Wildlife photographer stripped of award
gerard sexton  Senior Critic
Posted 2 years ago
Interesting to see this unfold & I must say I found the image incredible but its yet another story in what appears to be the never ending tale of people stopping at nothing to achieve success. So many of us were sucked in that is of course if the real truth is that the photographer actually used a tame animal to get this shot; as good as it is!

http://news.bbc.co.uk/1/hi/sci/tech/8470962.stm
 
Rui Pires  Curator
Posted 2 years ago
Ups, so that story end in that way ... i think we talk about this some time ago here on 1x.

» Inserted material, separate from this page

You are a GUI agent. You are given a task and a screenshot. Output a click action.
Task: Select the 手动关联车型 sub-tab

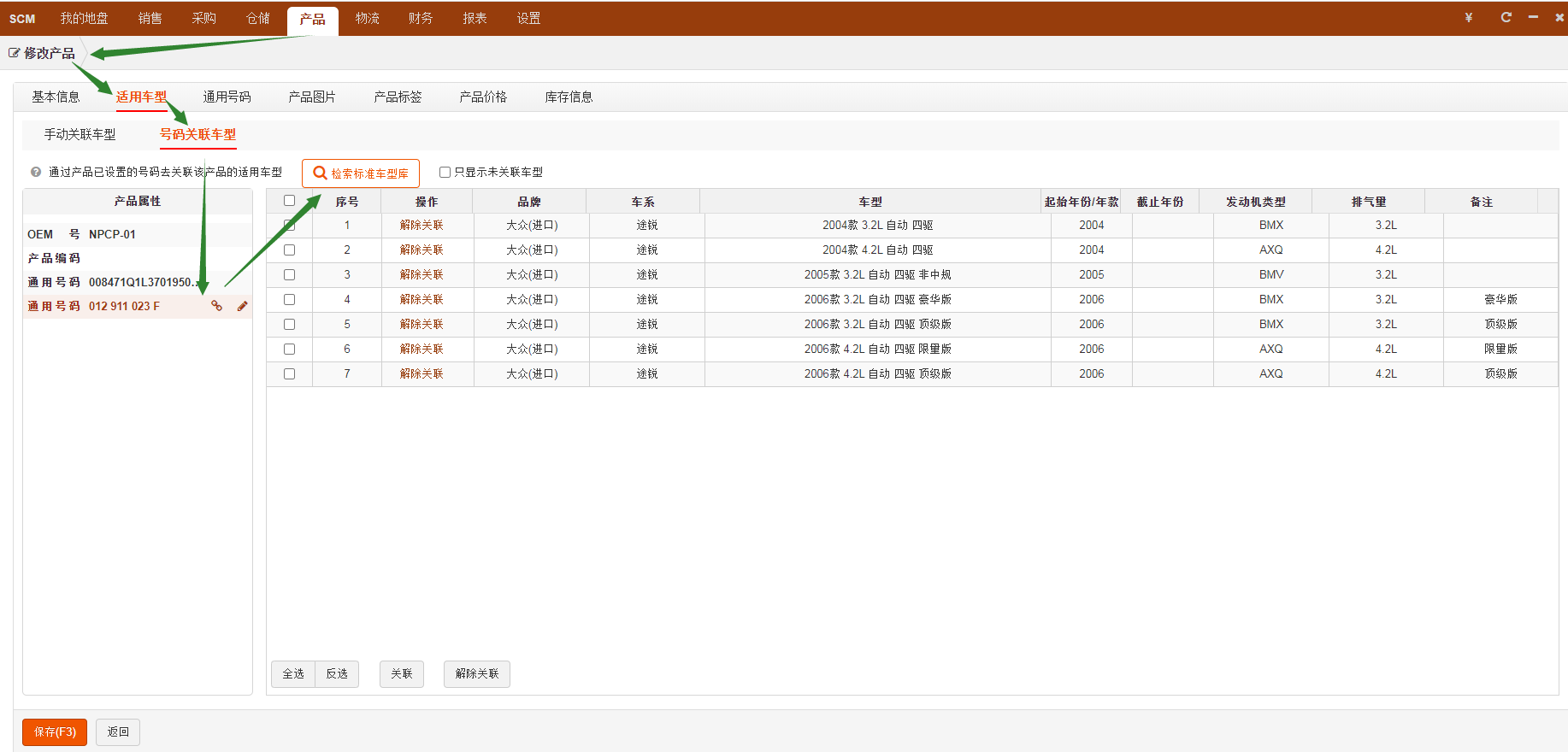[80, 135]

The smart guys never have a "long life" ... but the problem is they never learn
 
Posted 2 years ago
The story sickens me. I can't stand maliciousness and I can't stand liars.
 
Rui Pires  Curator
Posted 2 years ago
Alex, just another smart ass tragic end story ... :) I like it :)

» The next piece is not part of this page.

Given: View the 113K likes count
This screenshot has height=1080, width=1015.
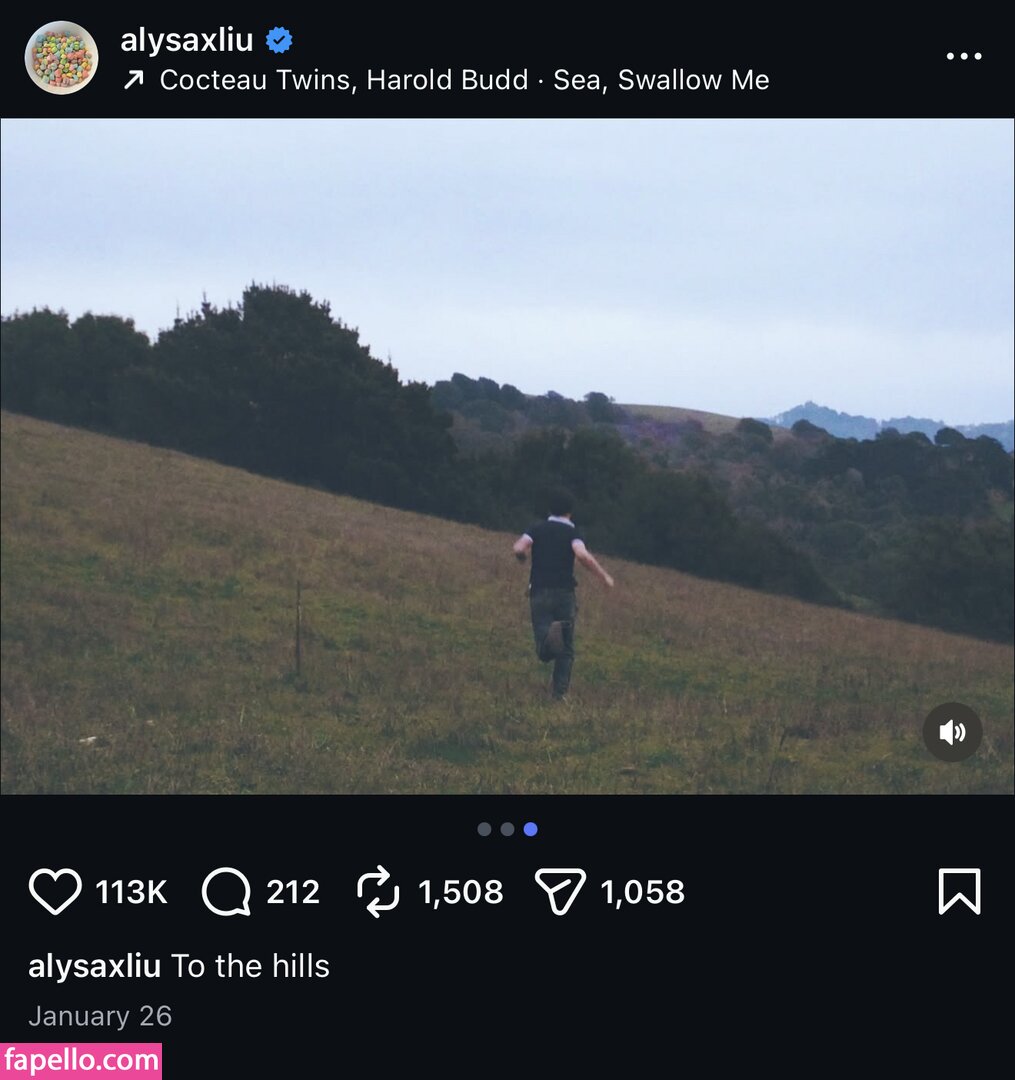Looking at the screenshot, I should click(131, 891).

This only sickens me when smart ass win, like a Portuguese idiot who wins a important photographic prize here in Portugal last year with photos made by his wife, and later NY Times during a exposition found he manipulate his photos and made a big scandal worldwide brrr
 
Posted 2 years ago
What is shocking is that the judges didn't see this straight away ! I'm not trying to be clever but
as a wildlife photographer as soon as I saw it months ago I couldn't believe the image. Frankly
it looks ridiculous and makes the judges look very bad indeed. In no way is this natural behaviour.

Sadly another image of lightening in Australia was published here...it won $1000 (AUS) and is so
clearly a creative edit.

Its the way of the world !
 
Rui Pires  Curator
Posted 2 years ago
Stephen, when i see that photo for first time, i think "my dog do exactly that" and i spend a lot of time to teach him :))))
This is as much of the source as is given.